Japanese | Can you solve this ? | Nice Math Olympiad Problem

Thanks

X^3 = (x-4)^3. Or. - x^3 =(x-4,)^3
Now quadratic equation and second we get X=2 solution and another ( x-2)* ( quadratic equation ) to solve

It would be very good if you show all the operations in a square after making the trades.
All operations are given in the last 10 seconds in a photo.
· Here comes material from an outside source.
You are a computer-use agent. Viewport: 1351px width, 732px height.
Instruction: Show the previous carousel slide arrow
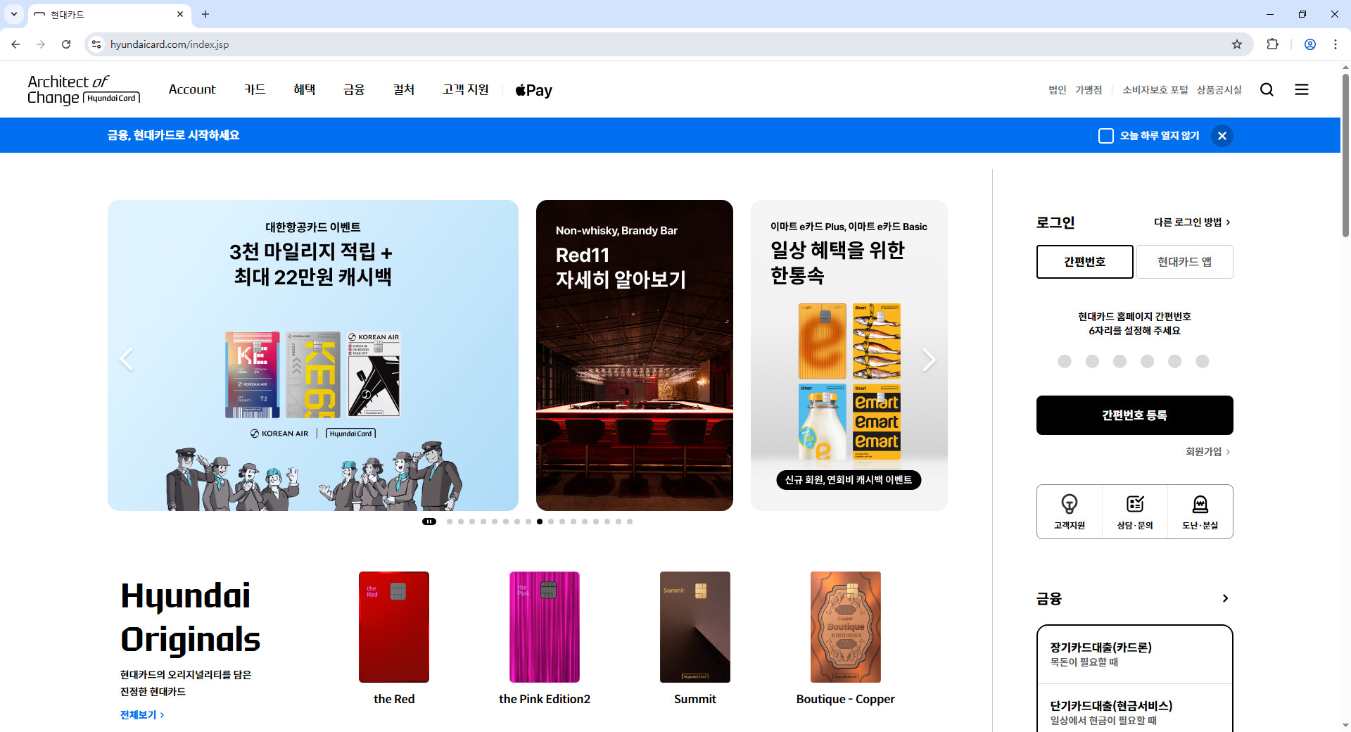(x=127, y=359)
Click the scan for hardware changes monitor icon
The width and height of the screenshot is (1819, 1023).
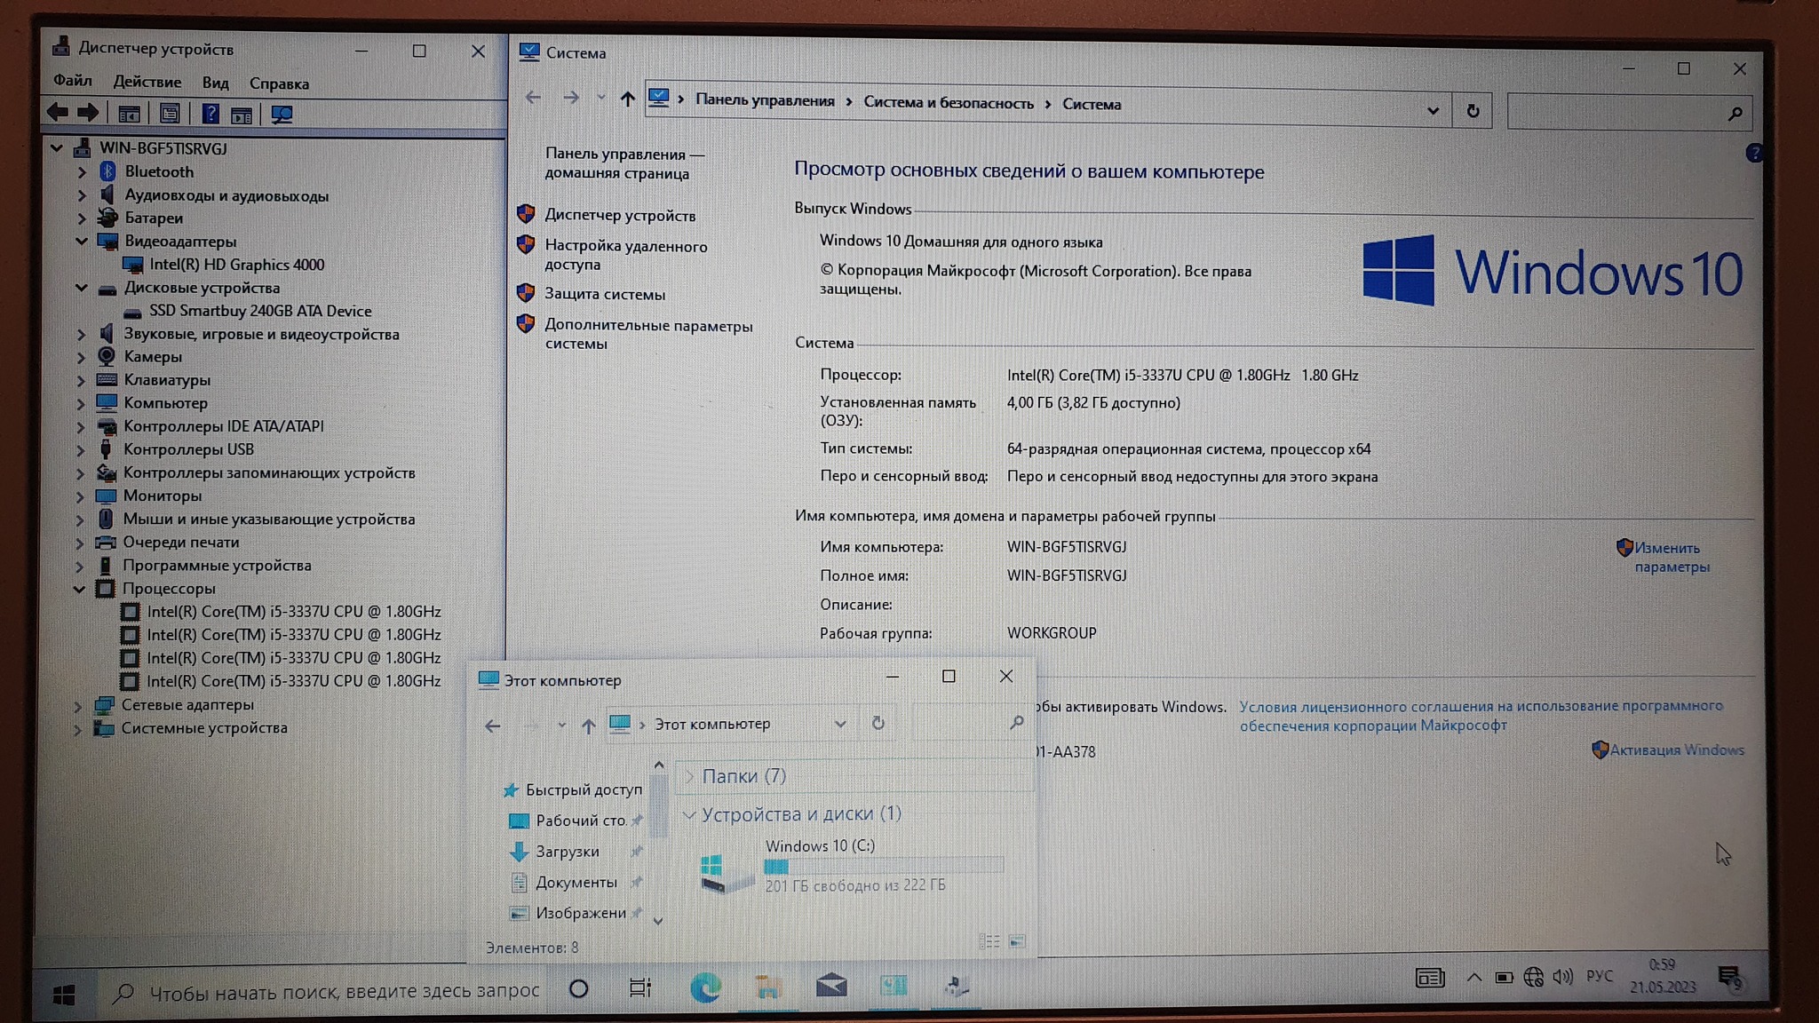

In case you didn't see my last comment, you shouldn't use the x symbol for multiplication, because then it will be confused with the variable x

Learn these tricks and quickly solve for all five roots. Substitute x=y+2 into the given equation and rearrange to (y+2)^6-(y-2)^6=0
Pascal's Triangle 1 6 15 20 15 6 1 Even powers of y cancel out and odd powers double. Thus, 2[6*2^1*y^5+20*2^3*y^3+6*2^5y]=0
8y[3y^4+40y^2+48]=0; y=0 or y^2=(-40±32)/6=-4/3 or -12. Thus, y=0, ±i2√3/3, or ±i2√3 and x=y+2=2, 2±i2√3/3, or 2±i2√3
Check: 2^6-(-2)^6=0; arg(±2±i2√3/3)=±30° and arg(±2±i2√3)=±60°. 6(±30°)=±180° and 6(±60°)=±360°, so x^6-(x-4)^6=0

Only possible when x = -(x-4)
Solve: x= 2

😮😮😮😮😮😅

Given equation is of 6th degree, hence it should have six roots. You have shown only 5 roots.

Estimado Ecotú. Si no te complicás, no sos vos.

Решил в уме за 30 сек. х=2

Here
x^6 = ( x -4 )^6
It means
x - 4 = - x
2x -4 = 0
2x = 4
x = 2
Why waste 16 minutes .